* WORK ORDER:
Pull every line that includes the word "SPECIFICATION" out of the data below and copy it.

* INPUT:
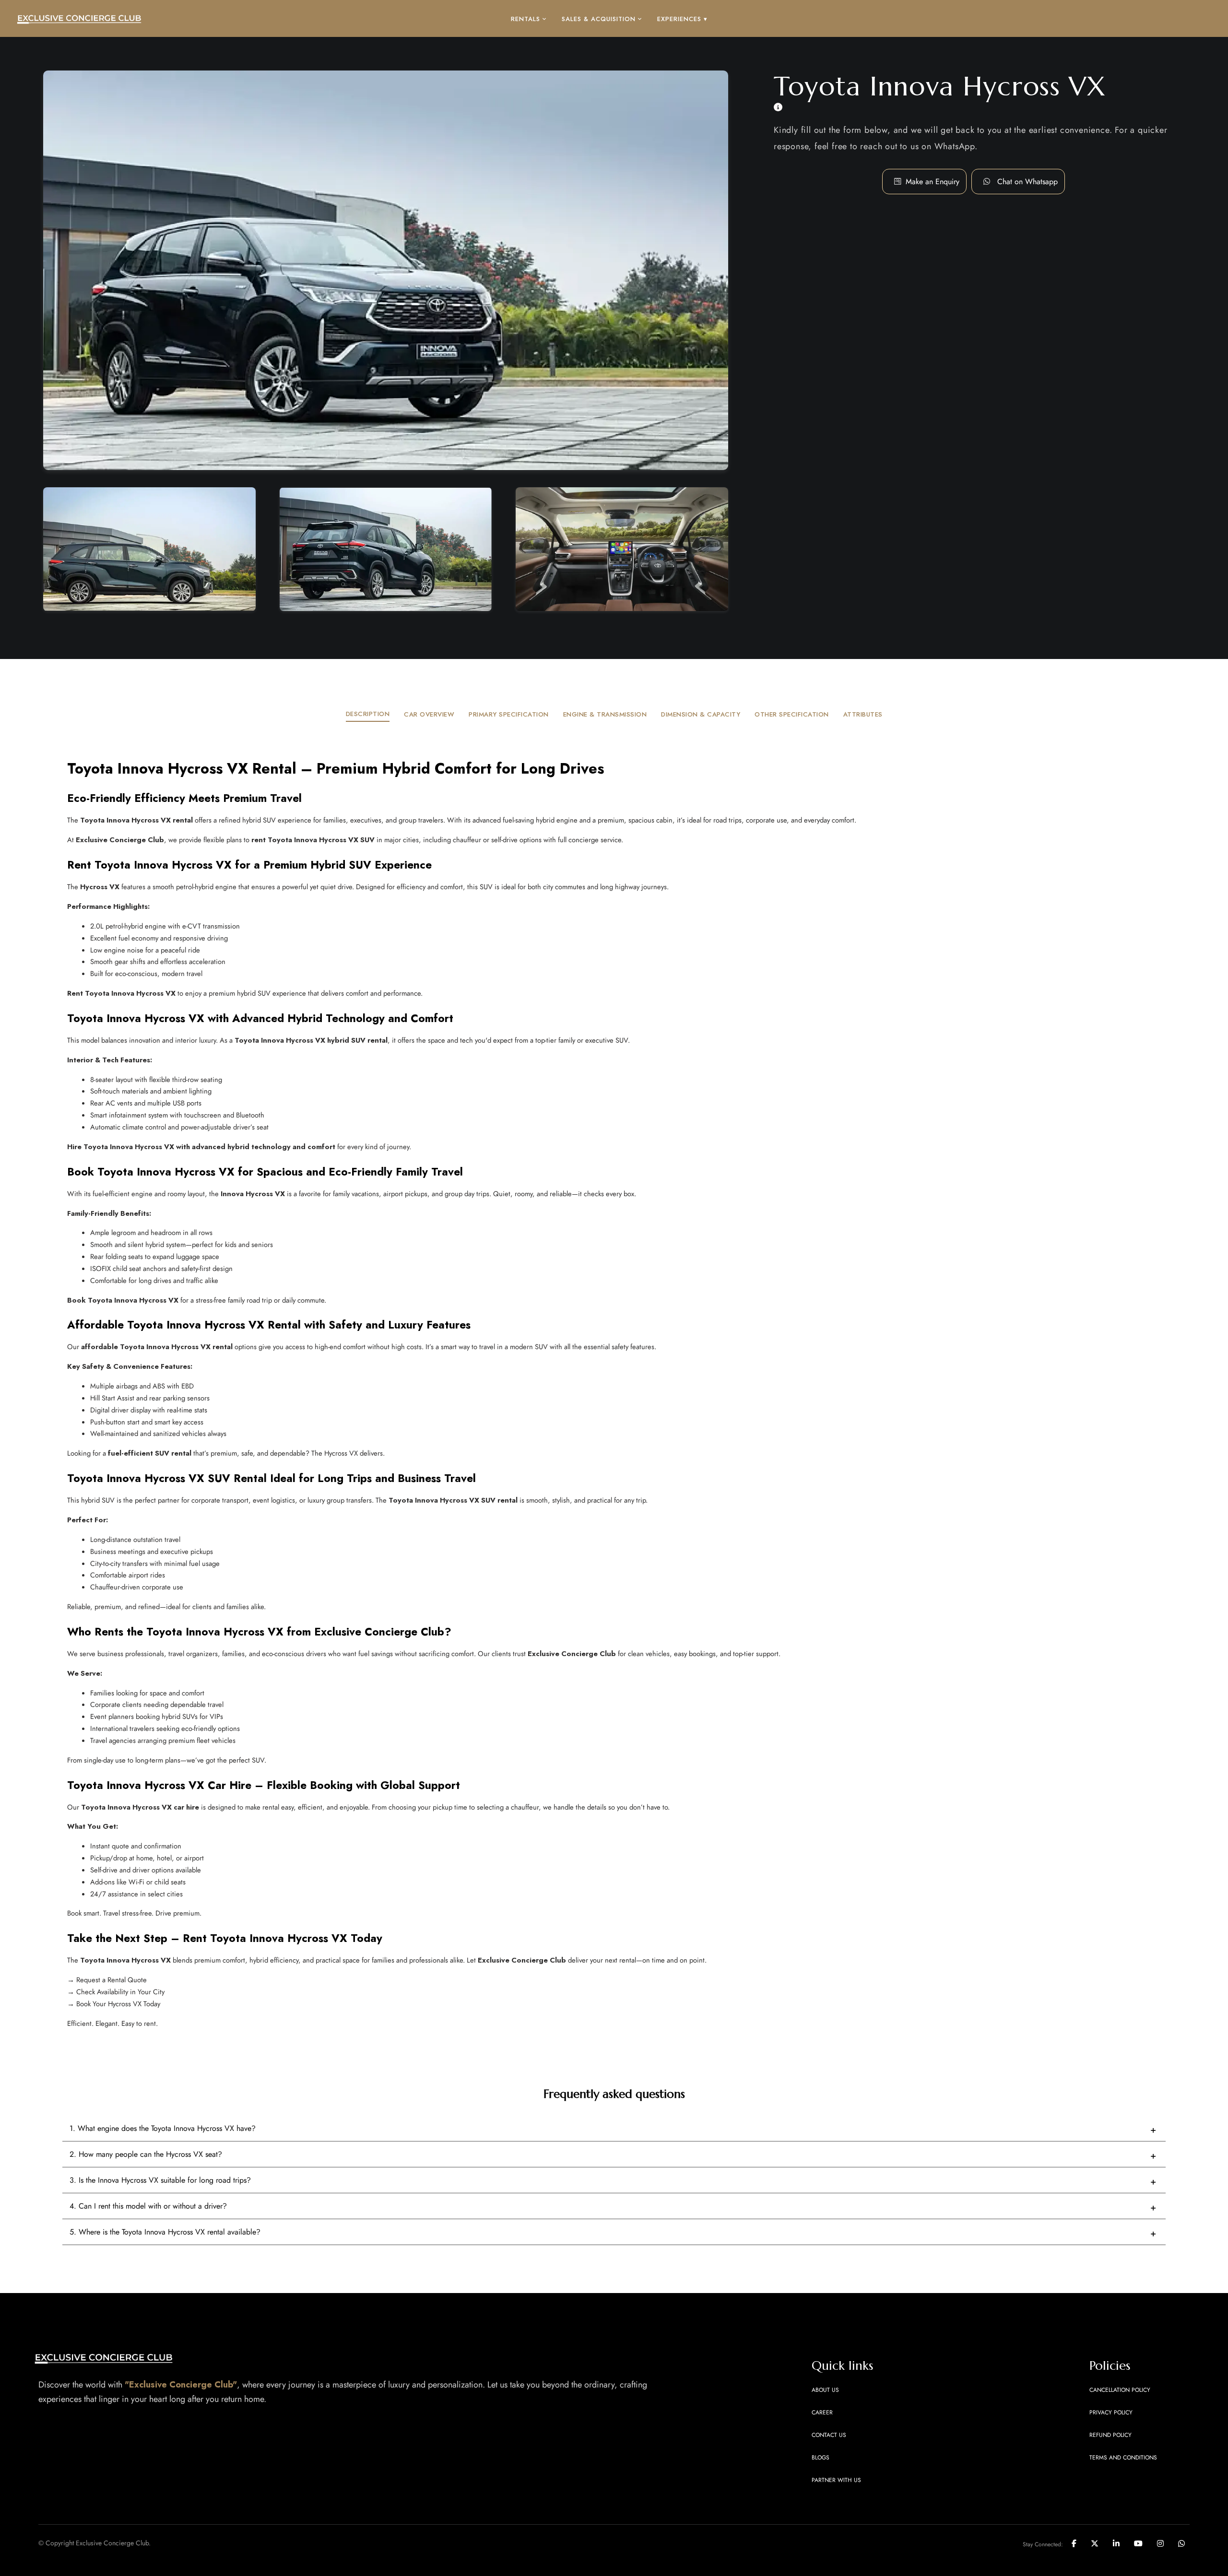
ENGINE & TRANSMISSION (605, 714)
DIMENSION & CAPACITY (700, 714)
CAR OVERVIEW (429, 714)
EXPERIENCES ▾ (682, 19)
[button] (1027, 181)
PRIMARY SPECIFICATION (509, 714)
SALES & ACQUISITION (599, 19)
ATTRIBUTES (863, 714)
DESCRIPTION (368, 713)
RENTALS (525, 19)
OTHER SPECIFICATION (792, 714)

* SOLVED EXERCISE:
PRIMARY SPECIFICATION (509, 714)
OTHER SPECIFICATION (792, 714)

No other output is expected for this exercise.